* ASSIGNMENT
From the line that contains "The image size" down to the final line of the listing below, set down every line exactly, both ends included, and drop the pictures.

*** INFORMATION

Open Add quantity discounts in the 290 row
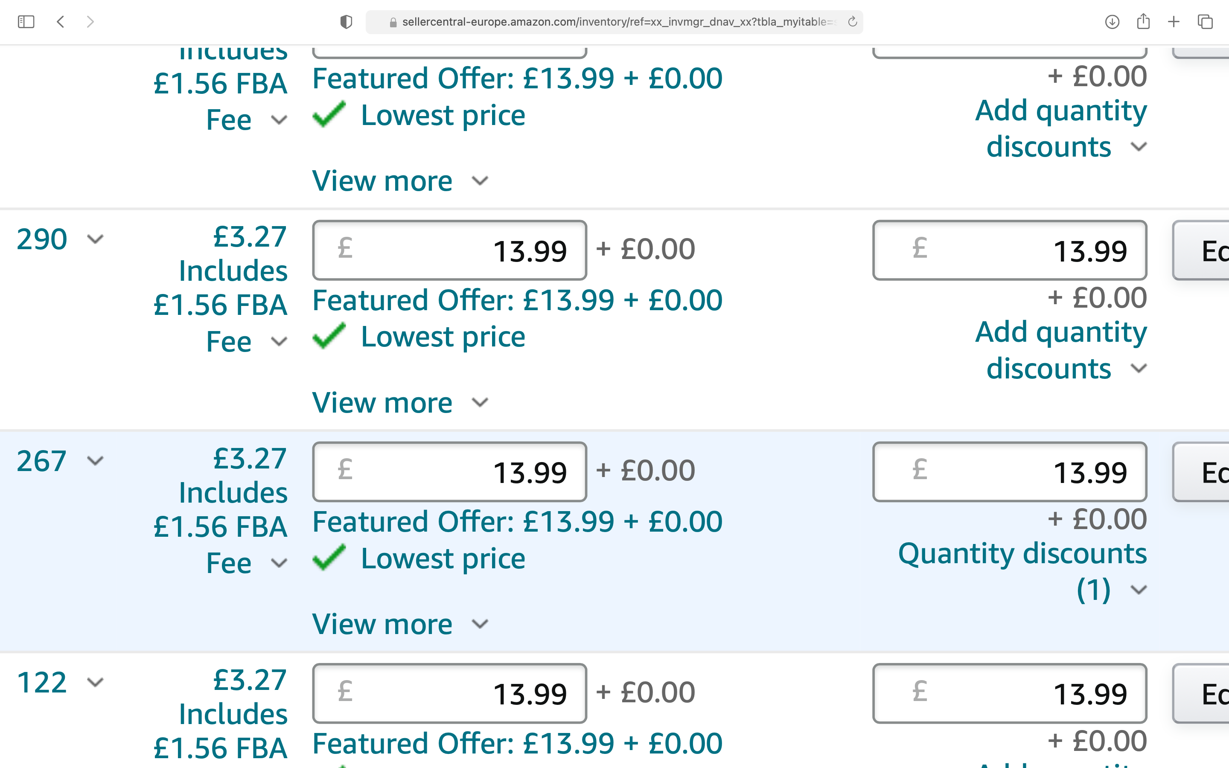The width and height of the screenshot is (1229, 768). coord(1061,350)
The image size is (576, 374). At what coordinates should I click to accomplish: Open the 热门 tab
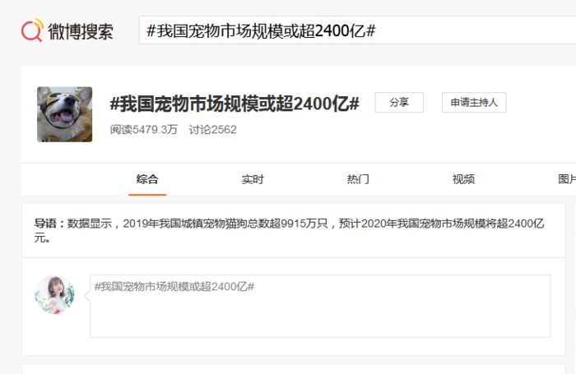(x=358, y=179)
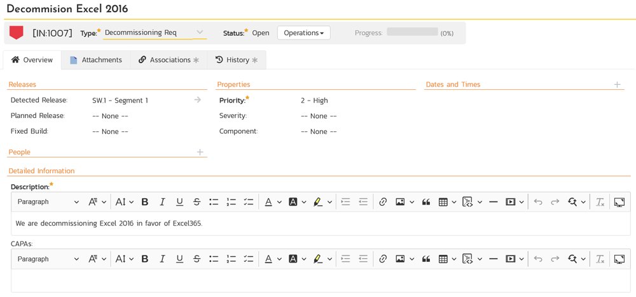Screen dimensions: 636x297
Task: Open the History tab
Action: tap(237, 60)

******

* TASK OUTPUT
The image size is (576, 374). At what coordinates should I click to accomplish: Open the 热门 tab
(x=358, y=179)
Screen dimensions: 636x297
Task: Open the History tab
Action: tap(237, 60)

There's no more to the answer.